### Data
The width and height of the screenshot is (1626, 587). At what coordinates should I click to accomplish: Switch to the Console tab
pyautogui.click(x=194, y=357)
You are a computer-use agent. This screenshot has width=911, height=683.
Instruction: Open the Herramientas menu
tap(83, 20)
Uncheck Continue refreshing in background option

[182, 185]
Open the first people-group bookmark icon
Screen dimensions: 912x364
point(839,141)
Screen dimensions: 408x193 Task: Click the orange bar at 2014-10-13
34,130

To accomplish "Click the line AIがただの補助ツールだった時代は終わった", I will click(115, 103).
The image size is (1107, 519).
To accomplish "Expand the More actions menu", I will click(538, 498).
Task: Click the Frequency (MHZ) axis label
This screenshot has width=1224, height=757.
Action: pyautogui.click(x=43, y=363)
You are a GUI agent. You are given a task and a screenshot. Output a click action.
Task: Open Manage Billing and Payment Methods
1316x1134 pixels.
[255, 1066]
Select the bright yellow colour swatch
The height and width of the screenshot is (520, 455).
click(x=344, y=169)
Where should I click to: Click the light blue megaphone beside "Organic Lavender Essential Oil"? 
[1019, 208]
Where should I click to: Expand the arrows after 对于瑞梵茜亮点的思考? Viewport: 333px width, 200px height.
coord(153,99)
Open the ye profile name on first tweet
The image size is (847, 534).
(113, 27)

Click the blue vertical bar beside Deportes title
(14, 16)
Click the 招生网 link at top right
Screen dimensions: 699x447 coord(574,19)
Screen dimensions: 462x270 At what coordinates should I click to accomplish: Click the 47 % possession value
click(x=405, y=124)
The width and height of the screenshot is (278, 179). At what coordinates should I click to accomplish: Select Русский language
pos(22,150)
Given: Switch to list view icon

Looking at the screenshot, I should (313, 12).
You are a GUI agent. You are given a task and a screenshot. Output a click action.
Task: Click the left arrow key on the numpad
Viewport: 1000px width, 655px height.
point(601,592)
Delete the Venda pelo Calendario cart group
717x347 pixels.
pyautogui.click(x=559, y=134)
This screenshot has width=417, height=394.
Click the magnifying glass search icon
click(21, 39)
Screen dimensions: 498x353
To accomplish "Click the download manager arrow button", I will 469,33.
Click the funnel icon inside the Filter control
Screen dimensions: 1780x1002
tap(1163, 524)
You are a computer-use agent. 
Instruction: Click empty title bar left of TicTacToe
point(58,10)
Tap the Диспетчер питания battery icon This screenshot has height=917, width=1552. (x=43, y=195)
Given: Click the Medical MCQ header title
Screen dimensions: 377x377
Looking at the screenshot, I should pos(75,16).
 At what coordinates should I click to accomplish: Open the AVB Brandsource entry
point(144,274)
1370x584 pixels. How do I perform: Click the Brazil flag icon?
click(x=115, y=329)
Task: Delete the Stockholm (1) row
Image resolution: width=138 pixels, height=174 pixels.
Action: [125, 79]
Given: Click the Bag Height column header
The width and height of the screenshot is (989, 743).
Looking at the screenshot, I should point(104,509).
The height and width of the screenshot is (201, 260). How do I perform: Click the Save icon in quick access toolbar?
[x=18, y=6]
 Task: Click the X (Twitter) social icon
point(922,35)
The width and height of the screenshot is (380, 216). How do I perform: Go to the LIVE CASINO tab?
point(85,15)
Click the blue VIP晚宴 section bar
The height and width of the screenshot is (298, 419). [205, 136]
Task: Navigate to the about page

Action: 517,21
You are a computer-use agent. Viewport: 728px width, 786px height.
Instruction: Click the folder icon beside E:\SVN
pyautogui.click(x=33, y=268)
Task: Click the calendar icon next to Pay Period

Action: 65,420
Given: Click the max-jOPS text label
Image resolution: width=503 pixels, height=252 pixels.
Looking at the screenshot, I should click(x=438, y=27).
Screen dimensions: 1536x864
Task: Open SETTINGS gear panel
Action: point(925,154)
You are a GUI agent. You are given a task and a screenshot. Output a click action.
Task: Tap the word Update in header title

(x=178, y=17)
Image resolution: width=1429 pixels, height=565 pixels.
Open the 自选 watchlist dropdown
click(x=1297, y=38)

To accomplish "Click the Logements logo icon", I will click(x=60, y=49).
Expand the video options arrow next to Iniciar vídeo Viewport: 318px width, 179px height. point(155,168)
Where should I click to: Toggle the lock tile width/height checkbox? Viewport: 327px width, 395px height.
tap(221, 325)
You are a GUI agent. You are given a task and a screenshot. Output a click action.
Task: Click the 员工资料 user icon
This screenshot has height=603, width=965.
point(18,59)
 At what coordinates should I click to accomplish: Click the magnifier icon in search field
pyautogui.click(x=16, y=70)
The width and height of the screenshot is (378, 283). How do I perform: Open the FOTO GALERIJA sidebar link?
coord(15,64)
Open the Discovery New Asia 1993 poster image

### Task to carry out
Could you output every record above exactly as written?

### Exercise result
The width and height of the screenshot is (1626, 587). At what coordinates should I click to accomplish: Switch to the Console tab
pyautogui.click(x=194, y=357)
You are a computer-use agent. This screenshot has width=911, height=683.
Instruction: Open the Herramientas menu
tap(83, 20)
Uncheck Continue refreshing in background option

[182, 185]
Open the first people-group bookmark icon
Screen dimensions: 912x364
point(839,141)
Screen dimensions: 408x193 Task: Click the orange bar at 2014-10-13
34,130

To accomplish "Click the line AIがただの補助ツールだった時代は終わった", I will click(115, 103).
The image size is (1107, 519).
To accomplish "Expand the More actions menu", I will click(538, 498).
Task: Click the Frequency (MHZ) axis label
This screenshot has width=1224, height=757.
Action: pyautogui.click(x=43, y=363)
You are a GUI agent. You are given a task and a screenshot. Output a click action.
Task: Open Manage Billing and Payment Methods
1316x1134 pixels.
[255, 1066]
Select the bright yellow colour swatch
The height and width of the screenshot is (520, 455).
click(x=344, y=169)
Where should I click to: Click the light blue megaphone beside "Organic Lavender Essential Oil"? 
[1019, 208]
Where should I click to: Expand the arrows after 对于瑞梵茜亮点的思考? Viewport: 333px width, 200px height.
coord(153,99)
Open the ye profile name on first tweet
The image size is (847, 534).
(113, 27)

Click the blue vertical bar beside Deportes title
(14, 16)
Click the 招生网 link at top right
Screen dimensions: 699x447 coord(574,19)
Screen dimensions: 462x270 At what coordinates should I click to accomplish: Click the 47 % possession value
click(x=405, y=124)
The width and height of the screenshot is (278, 179). At what coordinates should I click to accomplish: Select Русский language
pos(22,150)
Given: Switch to list view icon

Looking at the screenshot, I should (313, 12).
You are a GUI agent. You are given a task and a screenshot. Output a click action.
Task: Click the left arrow key on the numpad
Viewport: 1000px width, 655px height.
point(601,592)
Delete the Venda pelo Calendario cart group
717x347 pixels.
pyautogui.click(x=559, y=134)
This screenshot has width=417, height=394.
Click the magnifying glass search icon
click(21, 39)
Screen dimensions: 498x353
To accomplish "Click the download manager arrow button", I will 469,33.
Click the funnel icon inside the Filter control
Screen dimensions: 1780x1002
tap(1163, 524)
You are a computer-use agent. 
Instruction: Click empty title bar left of TicTacToe
point(58,10)
Tap the Диспетчер питания battery icon This screenshot has height=917, width=1552. (x=43, y=195)
Given: Click the Medical MCQ header title
Screen dimensions: 377x377
Looking at the screenshot, I should pos(75,16).
 At what coordinates should I click to accomplish: Open the AVB Brandsource entry
point(144,274)
1370x584 pixels. How do I perform: Click the Brazil flag icon?
click(x=115, y=329)
Task: Delete the Stockholm (1) row
Image resolution: width=138 pixels, height=174 pixels.
Action: [125, 79]
Given: Click the Bag Height column header
The width and height of the screenshot is (989, 743).
Looking at the screenshot, I should point(104,509).
The height and width of the screenshot is (201, 260). How do I perform: Click the Save icon in quick access toolbar?
[x=18, y=6]
 Task: Click the X (Twitter) social icon
point(922,35)
The width and height of the screenshot is (380, 216). How do I perform: Go to the LIVE CASINO tab?
point(85,15)
Click the blue VIP晚宴 section bar
The height and width of the screenshot is (298, 419). [205, 136]
Task: Navigate to the about page

Action: 517,21
You are a computer-use agent. Viewport: 728px width, 786px height.
Instruction: Click the folder icon beside E:\SVN
pyautogui.click(x=33, y=268)
Task: Click the calendar icon next to Pay Period

Action: 65,420
Given: Click the max-jOPS text label
Image resolution: width=503 pixels, height=252 pixels.
Looking at the screenshot, I should click(x=438, y=27).
Screen dimensions: 1536x864
Task: Open SETTINGS gear panel
Action: point(925,154)
You are a GUI agent. You are given a task and a screenshot. Output a click action.
Task: Tap the word Update in header title

(x=178, y=17)
Image resolution: width=1429 pixels, height=565 pixels.
Open the 自选 watchlist dropdown
click(x=1297, y=38)

To accomplish "Click the Logements logo icon", I will click(x=60, y=49).
Expand the video options arrow next to Iniciar vídeo Viewport: 318px width, 179px height. point(155,168)
Where should I click to: Toggle the lock tile width/height checkbox? Viewport: 327px width, 395px height.
tap(221, 325)
You are a GUI agent. You are given a task and a screenshot. Output a click action.
Task: Click the 员工资料 user icon
This screenshot has height=603, width=965.
point(18,59)
 At what coordinates should I click to accomplish: Click the magnifier icon in search field
pyautogui.click(x=16, y=70)
The width and height of the screenshot is (378, 283). How do I perform: Open the FOTO GALERIJA sidebar link?
coord(15,64)
Open the Discovery New Asia 1993 poster image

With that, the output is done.